The bitterness and spite exhibited against the Irish Celt in all British literature, especially since '48, has, however, a parallel. It is precisely the same kind of animosity and founded on the same reasons, as that which appears against the Scottish nation in all English books of the last century—that is, while Scotland remained disaffected against English rule, and discontented with the Scottish Union. Nothing so much pleased the magnanimous British at that time, as ridicule and denunciation of the Scotch. The Lord Macaulay himself informs us that "when the English condescended to think of him (the Highlander) at all—and it was seldom that they did so, they considered him as a filthy, abject savage, a slave, a Papist, a cut-throat, and a thief." And further, he says:—

"This contemptuous loathing lasted till the year 1745 (that is, until the last outrising of the Highlanders against the English) and was then for a moment succeeded by intense fear and rage. England, thoroughly alarmed, put forth her whole strength. The Highlanders were subjugated rapidly, completely, and for ever. During a short time the English nation, still heated by the recent conflict, breathed nothing but vengeance. The slaughter on the field of battle, and on the scaffold, was not sufficient to slake the public thirst for blood. The sight of the tartan inflamed the populace of London with hatred, which showed itself by unmanly outrages to defenceless captives."

This writer, however, takes care to justify, and so far as in him lies, to perpetuate, this horror and hatred of the Celt. He enlarges upon the filth of the dwellings and the persons of the Gael, in a manner which would have delighted Doctor Johnson himself; and, with a singular sort of filial piety, likens his own fathers to the Esquimaux and the Samoyedes.

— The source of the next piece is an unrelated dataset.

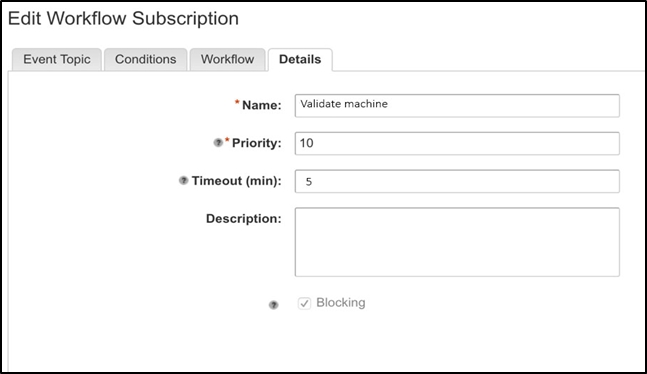Click the Priority field label

(x=257, y=143)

Now, those volumes of Macaulay were written since '48. They are, in all their matter and scope, not a history, but a political pamphlet; and the zealous and diligent depreciation of Celts, both in his accounts of Scottish and Irish transactions, has a manifest bearing upon our Last Conquest. It is intended not only to soothe and flatter the English with the belief that they are the ...continue reading »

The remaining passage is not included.